Monitoring SQL Backup Failures with Azure Operational Insights Search and Dashboards

Besides the SQL Server Assessment Intelligence Pack, you can also use Log Management functionality to collect the ‘Application’ event log from your SQL Servers and monitor activity from it with search.

For example, this is my simple recipe for finding SQL Backup Failures

Type=Event EventID=3041 EventLog=Application Source=MSSQLSERVER

That’s it. I can see in my workspace I had a few of those back in January:

Type=Event EventID=3041 EventLog=Application Source=MSSQLSERVER

 

I can slightly massage the output to get better readability by selecting only certain fields piping my results into the SELECT command

Type=Event EventID=3041 EventLog=Application Source=MSSQLSERVER | Select Computer,RenderedDescription

Type=Event EventID=3041 EventLog=Application Source=MSSQLSERVER | Select Computer,RenderedDescription

Now if you want to keep monitoring this, you can save it in your favorite searches and pin it to your Dashboard, so you can take a look, even on the go with the Mobile app!

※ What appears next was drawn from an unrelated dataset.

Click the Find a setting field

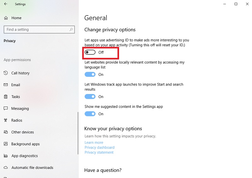(x=39, y=30)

In my case I am investigating an occurrence in the past, so I want to understand why the failure occurred, so the next logical step would be to look for the time when the backup failure occurred, by interacting with the time bars on the top left under ‘narrow your results’ – clicking on the bars and narrowing down till we see the few individual events and a narrow enough time period

Time Control Narrow your results

Time Control Narrow your results

and now I want to see WHAT ELSE was happening on the same machine, so I add a filter for the ‘Computer’ field, and I remove everything else from my search:

Computer="BaconSCOM.BaconLand.com"

This shows me WHAT ELSE I know about that machine around that time frame, and I see, among other things that are always found (i.e. events, securityevents don’t come at regular intervals, but all the times), I see there is ONE configuration change – interesting

Computer="BaconSCOM.BaconLand.com"

 

Let’s drill into that… and we see that someone had installed a Defragmentation tool on the server around the same time as the backup failures!

ConfigurationChange

I think we now understand why the backup failed that day…Operational Insights made it super easy to get to the root cause!